A major challenge had to do with the choice between assimilation and remaining "holy to the Lord," hence keeping cultural and social distance from non-Jews. Does keeping covenant make sense in a multicultural environment dominated by the Greeks? Why keep walking this path, especially when it makes networking, fitting in, and prospering more challenging? What is the best path to individual and national prosperity? Sirach, Tobit, Judith, and First through Fourth Maccabees all give prominence to addressing these questions. Greek Esther and Third Maccabees bear witness to close Torah-observance, and Gentile reactions to the Jews' practices, as a source of unwelcome, unhelpful ethnic tension.

Another important challenge comes from the Jews' increasing awareness of their minority status and opinion. They were asking, "do our claims about God's uniqueness make sense in a pluralistic world where the majority worship other gods with just as much fervency?" The Letter of Jeremiah, stories like Bel and the Snake, and the second half of Wisdom of Solomon were written to answer this question.

Living under near-constant foreign domination for centuries posed challenges to belief in the assurances made to David and his line and the visions of Zion's future articulated in the Hebrew Scriptures.

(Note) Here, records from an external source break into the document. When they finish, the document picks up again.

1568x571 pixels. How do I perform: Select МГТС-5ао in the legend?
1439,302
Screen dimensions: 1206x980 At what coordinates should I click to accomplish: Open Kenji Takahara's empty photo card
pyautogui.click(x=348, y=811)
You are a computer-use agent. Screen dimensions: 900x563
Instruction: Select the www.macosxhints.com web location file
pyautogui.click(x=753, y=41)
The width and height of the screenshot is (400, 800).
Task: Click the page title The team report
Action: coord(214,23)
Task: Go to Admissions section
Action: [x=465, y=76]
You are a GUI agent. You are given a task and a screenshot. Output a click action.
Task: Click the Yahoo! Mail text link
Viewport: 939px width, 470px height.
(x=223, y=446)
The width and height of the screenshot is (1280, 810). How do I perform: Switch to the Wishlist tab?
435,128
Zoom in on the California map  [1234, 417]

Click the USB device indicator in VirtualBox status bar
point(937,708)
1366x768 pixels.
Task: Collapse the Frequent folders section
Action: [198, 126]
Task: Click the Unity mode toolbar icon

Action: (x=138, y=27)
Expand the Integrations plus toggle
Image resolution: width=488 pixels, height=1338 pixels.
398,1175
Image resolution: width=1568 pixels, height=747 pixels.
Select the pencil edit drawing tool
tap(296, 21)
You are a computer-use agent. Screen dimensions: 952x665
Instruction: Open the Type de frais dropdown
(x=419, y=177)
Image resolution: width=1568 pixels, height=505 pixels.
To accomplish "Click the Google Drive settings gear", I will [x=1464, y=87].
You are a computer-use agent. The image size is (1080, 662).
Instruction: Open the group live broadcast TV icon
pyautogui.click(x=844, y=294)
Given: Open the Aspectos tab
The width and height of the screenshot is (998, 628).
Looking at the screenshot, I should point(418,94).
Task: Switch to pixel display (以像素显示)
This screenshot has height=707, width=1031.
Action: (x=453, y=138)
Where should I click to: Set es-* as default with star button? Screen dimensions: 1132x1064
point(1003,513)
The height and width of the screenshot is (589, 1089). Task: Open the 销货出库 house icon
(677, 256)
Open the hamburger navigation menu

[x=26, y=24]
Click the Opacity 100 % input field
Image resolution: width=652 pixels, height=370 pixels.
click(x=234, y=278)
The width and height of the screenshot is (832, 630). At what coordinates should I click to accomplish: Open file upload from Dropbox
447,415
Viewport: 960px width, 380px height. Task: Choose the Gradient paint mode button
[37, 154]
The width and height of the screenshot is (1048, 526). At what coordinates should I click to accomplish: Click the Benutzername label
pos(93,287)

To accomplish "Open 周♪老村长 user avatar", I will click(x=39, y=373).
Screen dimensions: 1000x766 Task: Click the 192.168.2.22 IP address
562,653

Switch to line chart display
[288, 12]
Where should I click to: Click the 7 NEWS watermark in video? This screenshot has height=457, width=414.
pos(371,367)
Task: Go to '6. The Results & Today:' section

Have the promises failed? Tobit and Baruch seek to reaffirm the promises in the context of Greek domination, while Second Esdras raises the problem most acutely in the wake of Rome's destruction of the second Temple. From a different angle, the opening chapters of Wisdom of Solomon and the martyr narratives of Second and Fourth Maccabees raise and answer the question in regard to the individual righteous person who, nevertheless, does not enjoy God's rewards in this life.

The Hellenistic context was not all bad, however. It also provided opportunities for the expansion of Jewish wisdom and cultural knowledge, as well as for the creative reinterpretation of the value of the Jewish way of life. Sirach, Wisdom of Solomon, and Fourth Maccabees especially bear witness to the phenomenon of Hellenism's positive contribution to the repertoire of Jewish wisdom and self-understanding.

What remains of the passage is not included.